Labour (mainly, again)

I am writing on the morning after another by-election in a so-called Red Wall seat. Keir Starmer will be enjoying his muesli more than he perhaps expected as Labour managed to hold on in Batley and Spen in what sounds like a fairly depressing contest.

This is without a doubt a better result than losing the seat, and much better than many expected, even allowing for the usual tiresome expectations management game played by all the parties, low turnout and the presence of George Galloway, an unpleasant and toxic politician but nevertheless one that on the whole I’m glad we have around.
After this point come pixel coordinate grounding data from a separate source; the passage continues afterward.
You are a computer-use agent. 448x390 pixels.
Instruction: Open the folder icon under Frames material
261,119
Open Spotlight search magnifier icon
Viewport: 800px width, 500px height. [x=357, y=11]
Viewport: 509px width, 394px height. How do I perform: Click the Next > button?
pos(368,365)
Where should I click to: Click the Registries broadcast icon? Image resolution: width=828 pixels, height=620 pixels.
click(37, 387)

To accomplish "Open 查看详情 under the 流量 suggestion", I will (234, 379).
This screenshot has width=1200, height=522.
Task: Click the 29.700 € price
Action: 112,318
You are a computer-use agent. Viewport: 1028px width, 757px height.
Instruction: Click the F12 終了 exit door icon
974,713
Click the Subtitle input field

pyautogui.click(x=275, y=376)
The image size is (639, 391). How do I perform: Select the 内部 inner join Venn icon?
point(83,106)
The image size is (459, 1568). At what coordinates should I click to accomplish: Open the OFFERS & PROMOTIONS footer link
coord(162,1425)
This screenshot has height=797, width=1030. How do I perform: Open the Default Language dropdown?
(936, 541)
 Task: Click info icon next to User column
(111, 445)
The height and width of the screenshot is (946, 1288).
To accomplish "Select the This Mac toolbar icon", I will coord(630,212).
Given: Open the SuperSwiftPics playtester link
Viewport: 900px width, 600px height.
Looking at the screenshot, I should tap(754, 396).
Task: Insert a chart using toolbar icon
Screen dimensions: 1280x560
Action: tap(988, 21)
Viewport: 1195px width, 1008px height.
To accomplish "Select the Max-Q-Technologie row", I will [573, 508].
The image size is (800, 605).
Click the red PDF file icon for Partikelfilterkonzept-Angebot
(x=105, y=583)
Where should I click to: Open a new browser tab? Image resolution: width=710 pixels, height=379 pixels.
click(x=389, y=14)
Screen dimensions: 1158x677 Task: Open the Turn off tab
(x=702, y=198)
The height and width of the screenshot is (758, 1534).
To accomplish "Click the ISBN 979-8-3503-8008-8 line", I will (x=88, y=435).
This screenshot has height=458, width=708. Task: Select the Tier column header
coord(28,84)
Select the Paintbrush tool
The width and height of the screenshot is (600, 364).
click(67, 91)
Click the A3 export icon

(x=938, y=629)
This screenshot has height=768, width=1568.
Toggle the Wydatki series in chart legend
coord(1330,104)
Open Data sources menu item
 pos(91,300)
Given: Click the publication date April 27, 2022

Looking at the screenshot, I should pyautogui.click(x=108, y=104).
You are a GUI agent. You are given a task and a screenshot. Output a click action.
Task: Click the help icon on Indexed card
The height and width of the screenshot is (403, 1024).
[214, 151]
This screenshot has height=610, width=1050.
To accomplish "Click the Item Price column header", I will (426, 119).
The Tories are going to have to do some thinking aren’t they. Not all Northern seats are the same and Labour might, just might, have reached a nadir in 2019. I’m not at all sure it has, but if it’s a straight fight with Labour then they have lots more hard yards to pick up more voters as well as to hold on to what they’ve got. Their way forward probably lies more in the fact that they aren’t the Labour Party and mobilising voters who have tended to stay at home (by far the biggest section of the electorate). Their share of the vote fell from 36.0% to 34.4% which is a poor show given what was expected over recent weeks.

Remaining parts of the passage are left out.